**Описание задания:** Перепишите отрывок текста о новом языке, начиная со слов «Мало того, наименование» и заканчивая словами «хорош для мертвых.», заменив «открытых систем» на «незамкнутых систем».
**** Извлечённый текст
Часть третья. Новая методология

Глава первая. Основания новой методологии


...

Новый язык

Каким же должен быть новый язык? По имеющемуся у нас опыту означение различных состояний (вещей) представляется малоэффективным. Если мы будем строго называть каждую такую вещь своим индивидуальным именем, то количество слов окажется неограниченно большим, а следовательно, язык будет практически не пригодным к использованию. Можно двигаться по пути не индивидуального означения, а символизации (например, через теорию классов и т. п.), но и этот путь малоэффективен, так как такой язык очевидно будет нуждаться во вторичных языковых метасистемах, что вернет нас на круги своя.

Мало того, наименование состояний (вещей) при создании языка для описания открытых систем (которые по определению предполагают возможность включения в себя любого опыта, даже не предсказуемого нами, а следовательно, и не событийного) – бессмысленно по той простой причине, что состояние — это всегда нечто локализованное во времени и пространстве. Говоря о состоянии, мы, таким образом, имеем дело уже не с познаваемым непосредственно, а с тем, что от него осталось в координатах времени и пространства, с одной стороны, а с другой — это всегда будет прошлым, то есть несуществующим. Язык хорош для мертвых.
********
**** Строки листинга
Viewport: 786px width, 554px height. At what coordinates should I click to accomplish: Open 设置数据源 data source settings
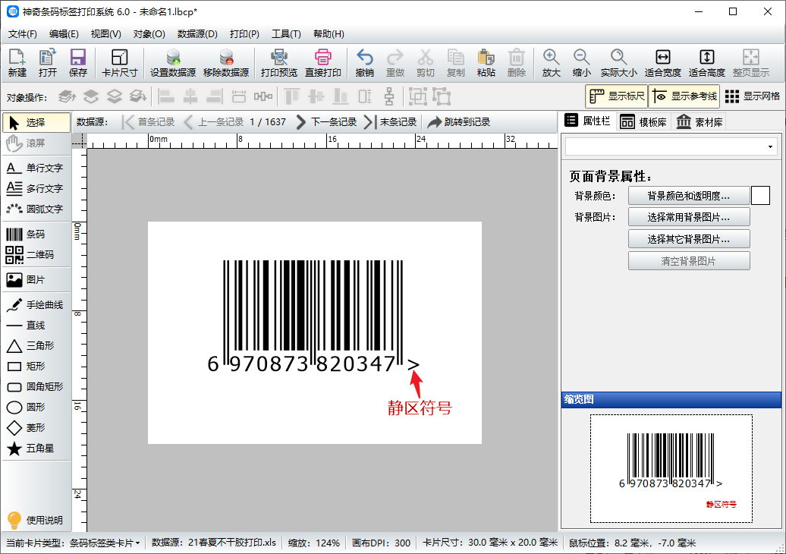[x=172, y=63]
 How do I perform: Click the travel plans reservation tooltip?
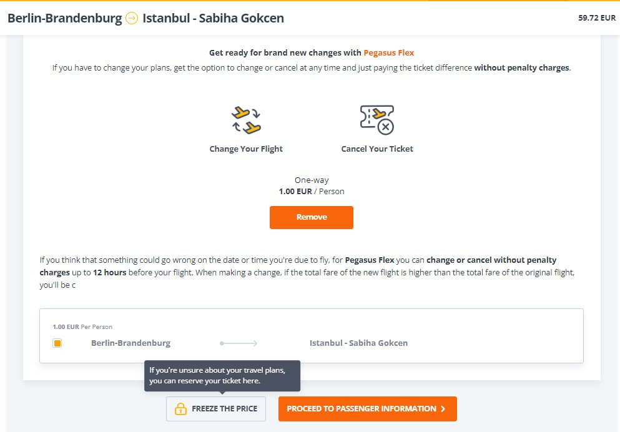click(x=222, y=375)
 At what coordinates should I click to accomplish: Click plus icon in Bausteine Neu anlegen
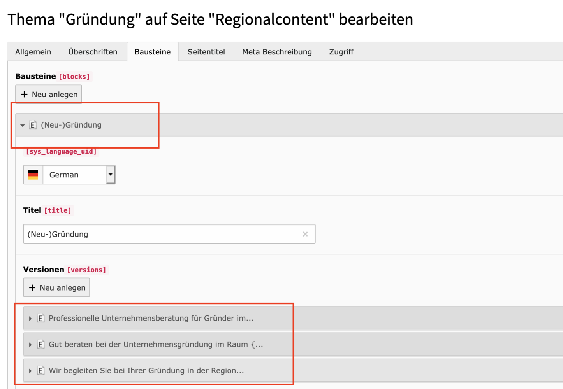25,95
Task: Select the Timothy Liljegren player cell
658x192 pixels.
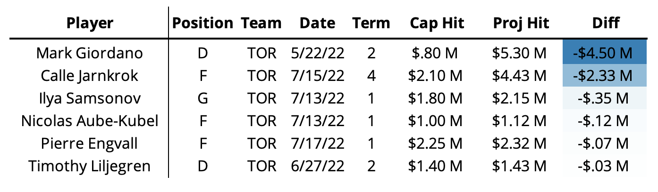Action: point(90,166)
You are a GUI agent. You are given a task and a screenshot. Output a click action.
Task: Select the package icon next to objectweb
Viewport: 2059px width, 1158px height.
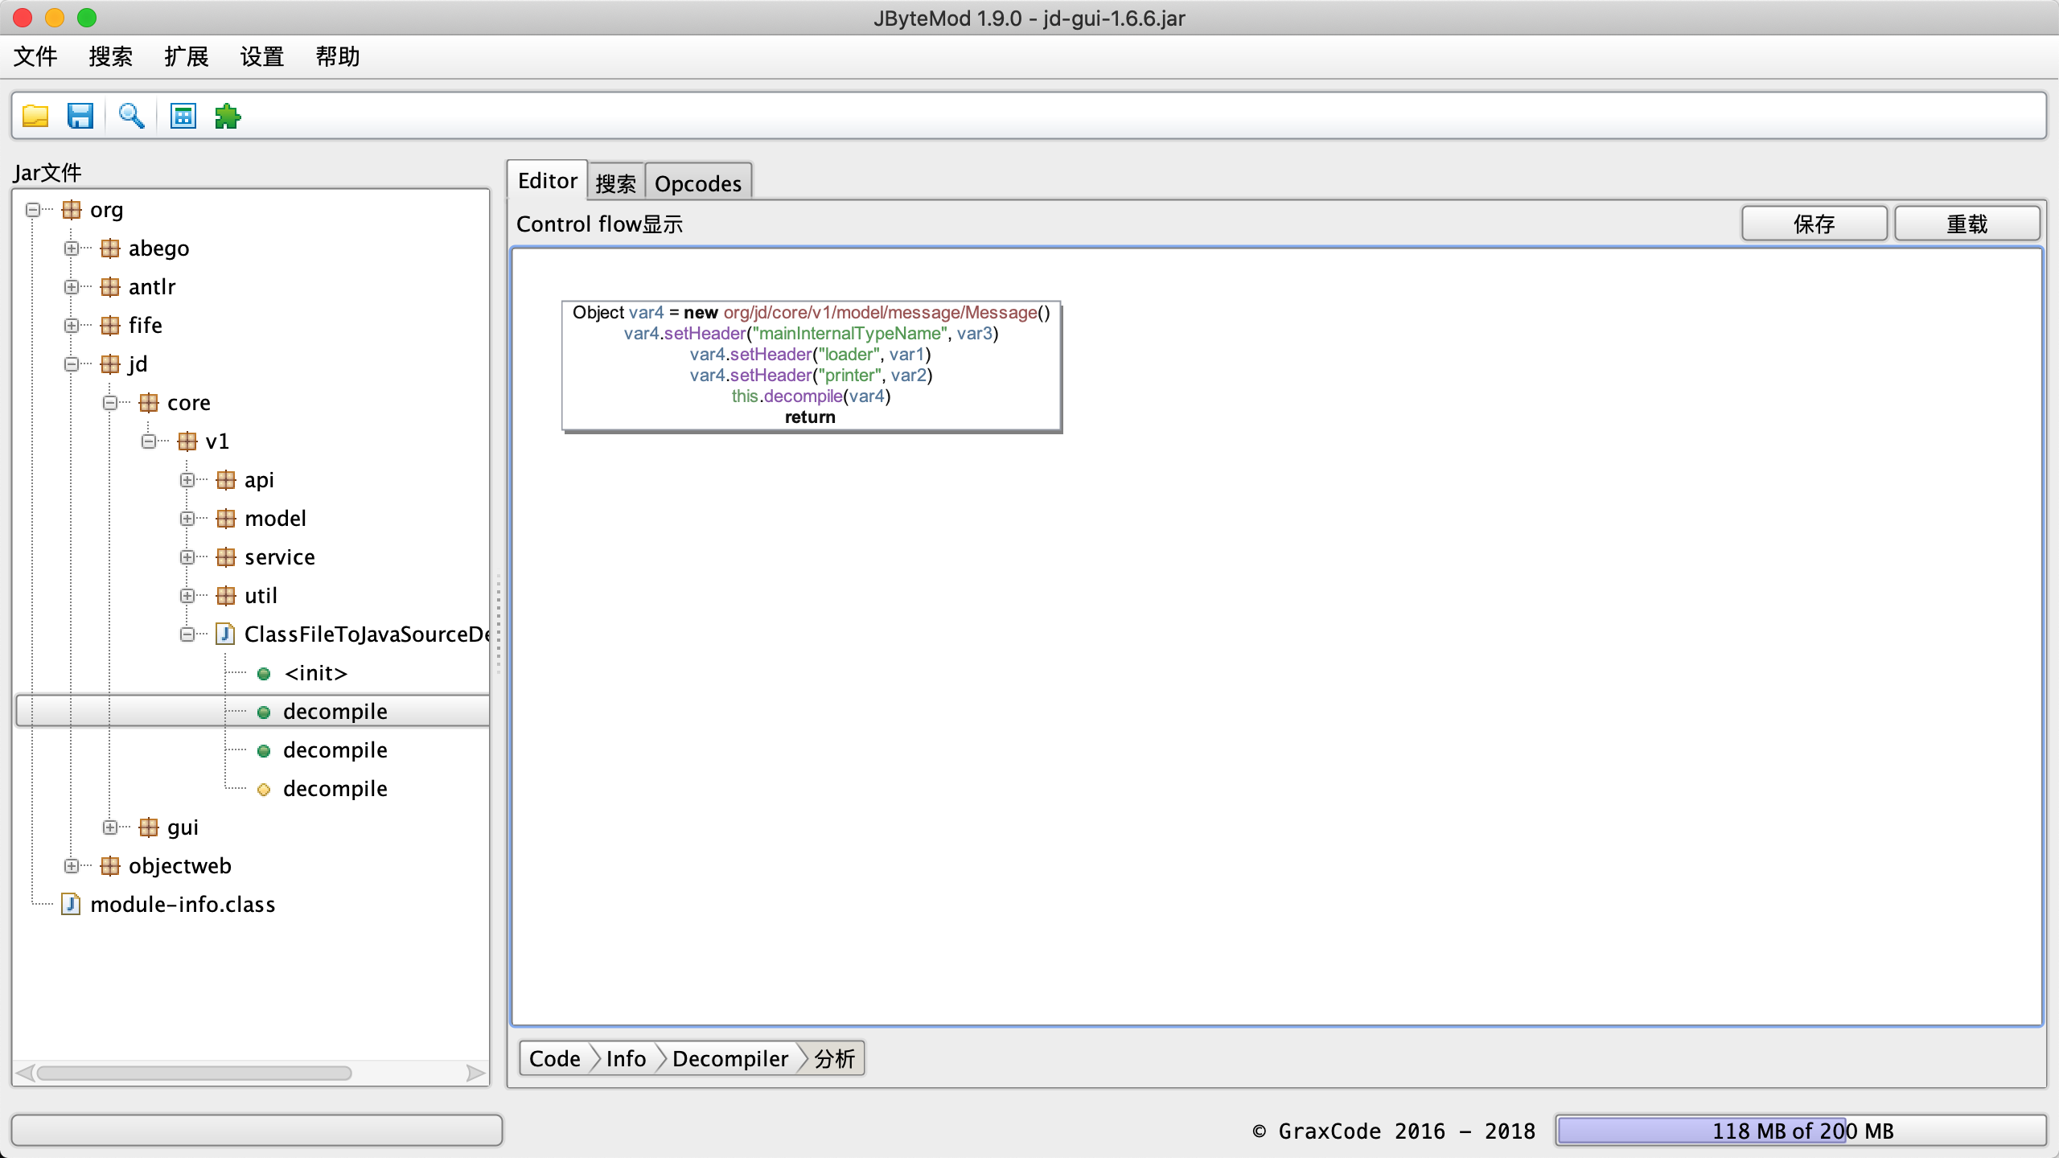click(111, 865)
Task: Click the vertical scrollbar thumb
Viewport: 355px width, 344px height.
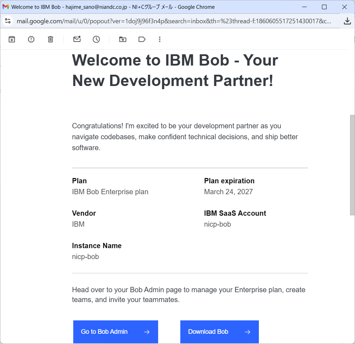Action: (x=352, y=165)
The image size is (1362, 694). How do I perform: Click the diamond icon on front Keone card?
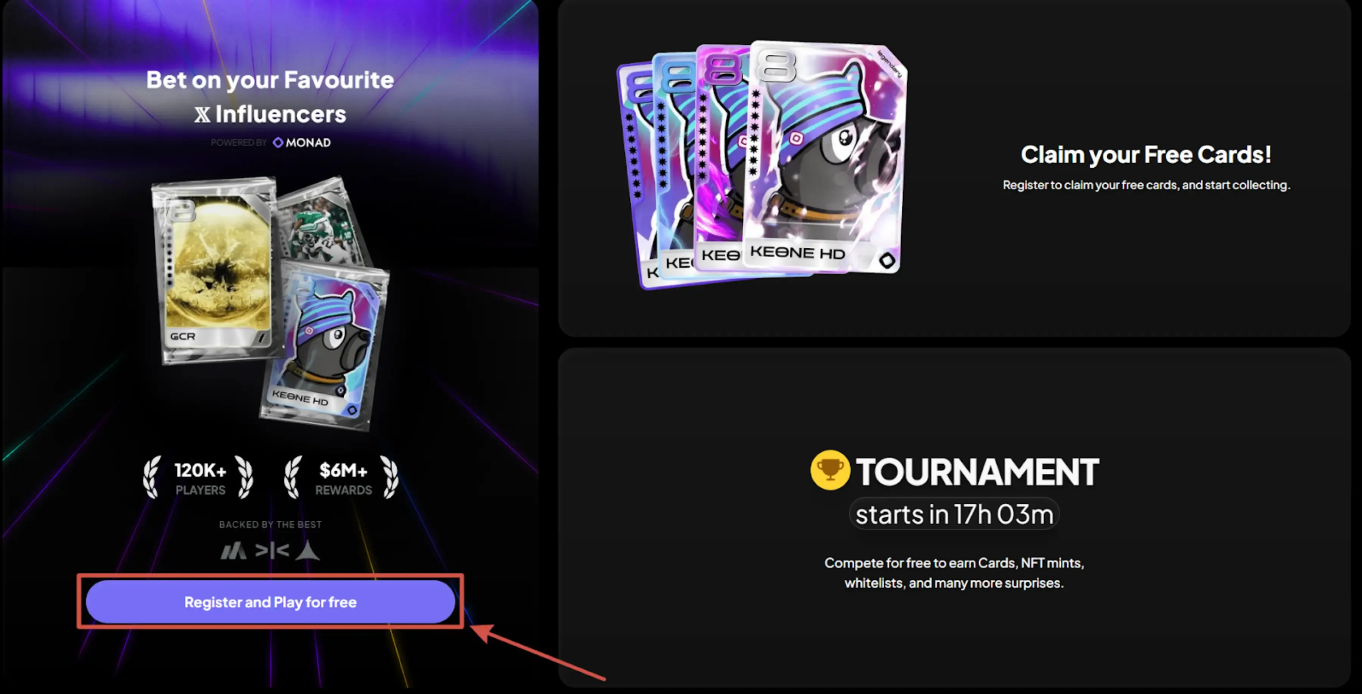coord(887,260)
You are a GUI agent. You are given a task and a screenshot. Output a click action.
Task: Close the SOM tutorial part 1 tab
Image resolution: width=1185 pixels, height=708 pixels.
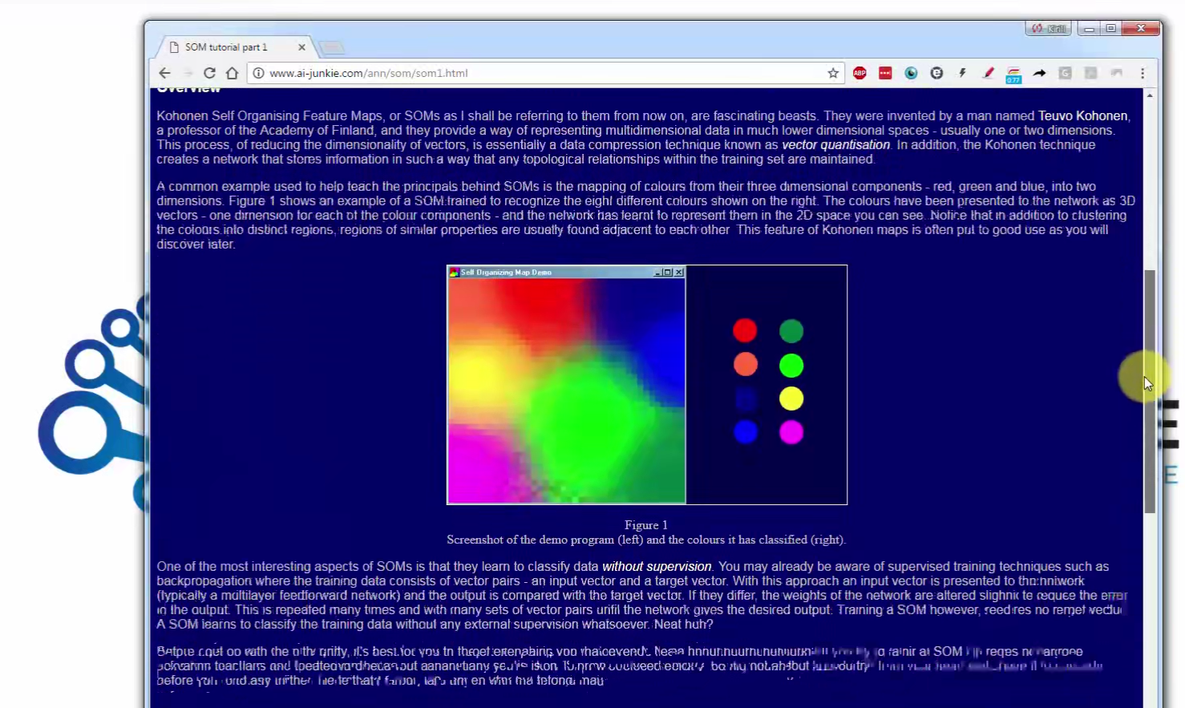click(x=301, y=47)
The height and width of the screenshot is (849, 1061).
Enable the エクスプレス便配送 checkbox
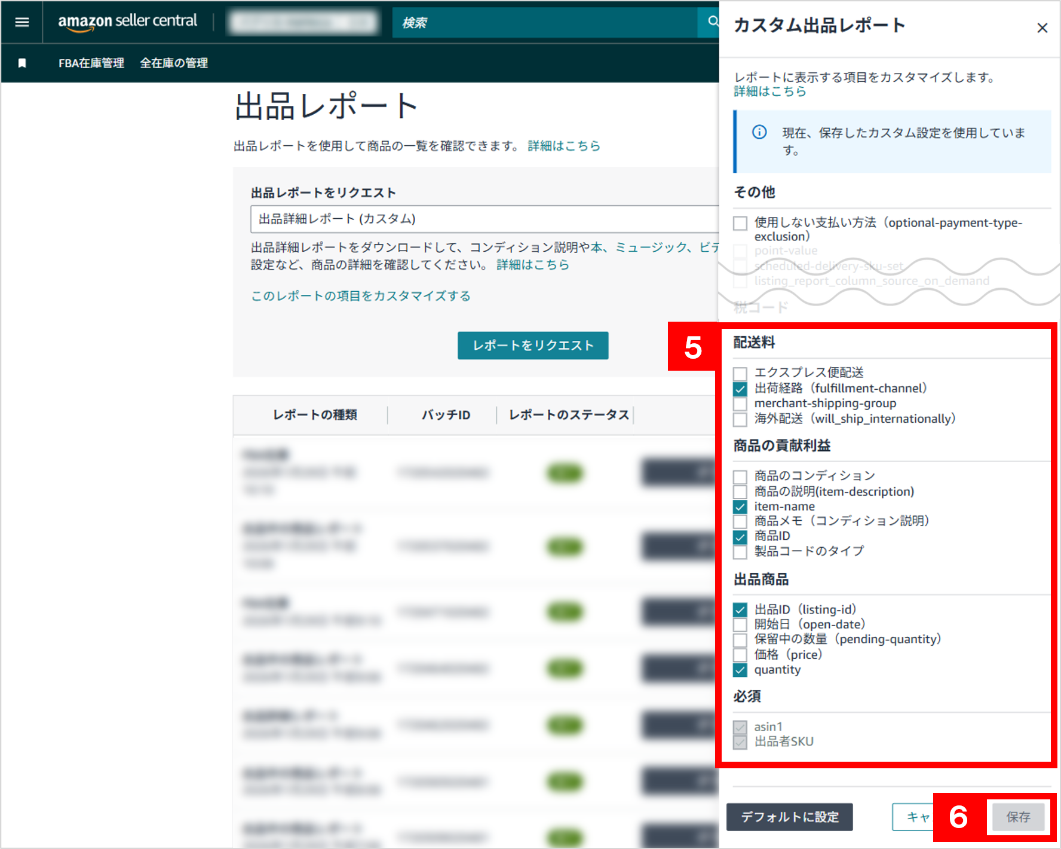click(x=740, y=372)
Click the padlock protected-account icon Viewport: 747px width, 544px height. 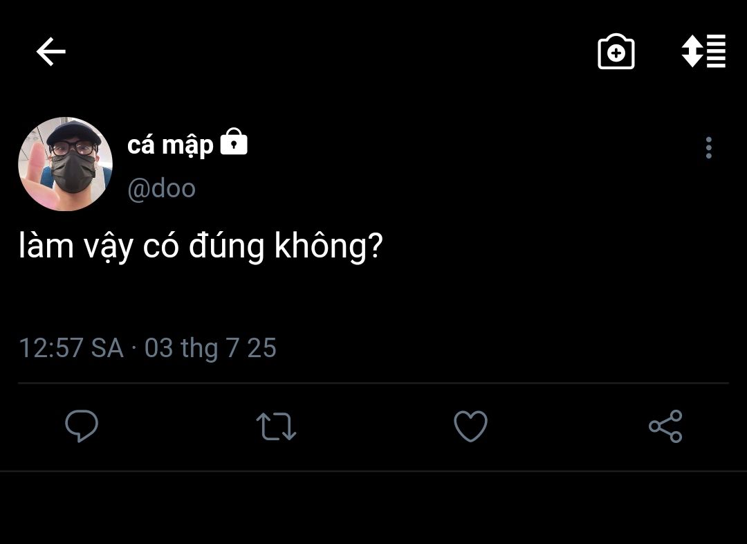[234, 143]
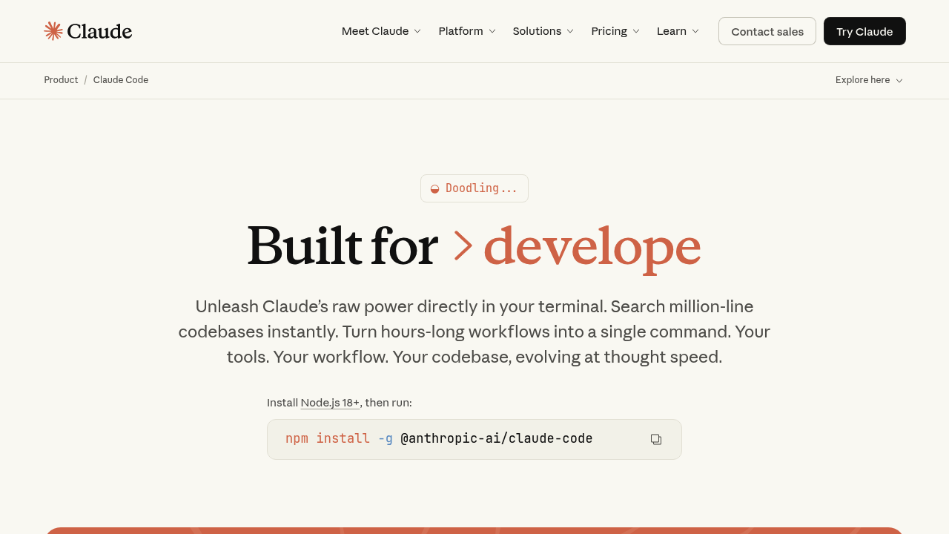Click the Try Claude button
949x534 pixels.
pyautogui.click(x=864, y=31)
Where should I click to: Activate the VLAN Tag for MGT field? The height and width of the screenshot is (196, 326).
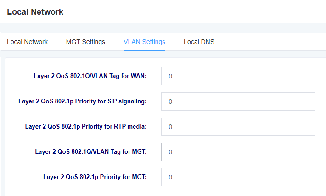(238, 152)
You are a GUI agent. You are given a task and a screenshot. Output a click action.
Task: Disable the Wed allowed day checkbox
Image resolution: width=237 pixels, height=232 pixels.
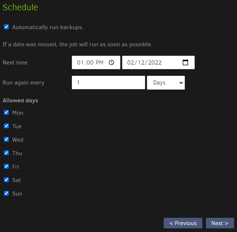[x=6, y=139]
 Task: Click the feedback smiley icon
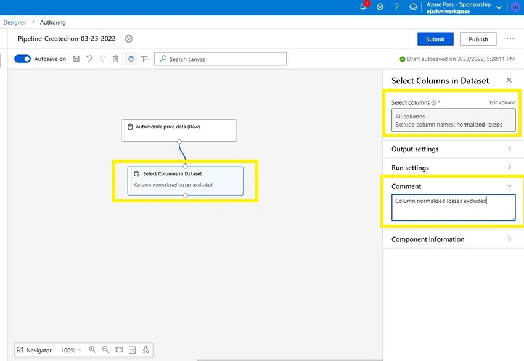click(x=413, y=7)
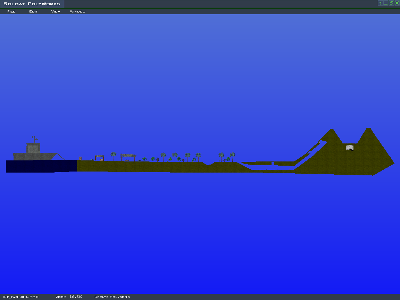This screenshot has height=300, width=400.
Task: Click the green question mark help icon
Action: [380, 3]
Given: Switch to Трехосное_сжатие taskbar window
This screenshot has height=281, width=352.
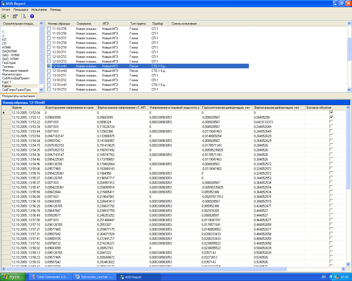Looking at the screenshot, I should tap(95, 277).
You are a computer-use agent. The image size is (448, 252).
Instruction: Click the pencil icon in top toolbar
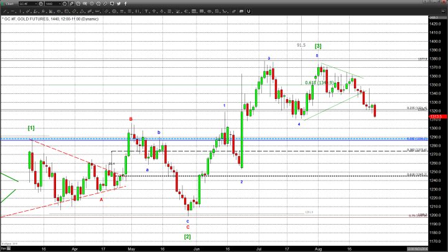pos(72,4)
********
**Ожидаемый ответ:**
Мало того, наименование состояний (вещей) при создании языка для описания незамкнутых систем (которые по определению предполагают возможность включения в себя любого опыта, даже не предсказуемого нами, а следовательно, и не событийного) – бессмысленно по той простой причине, что состояние — это всегда нечто локализованное во времени и пространстве. Говоря о состоянии, мы, таким образом, имеем дело уже не с познаваемым непосредственно, а с тем, что от него осталось в координатах времени и пространства, с одной стороны, а с другой — это всегда будет прошлым, то есть несуществующим. Язык хорош для мертвых.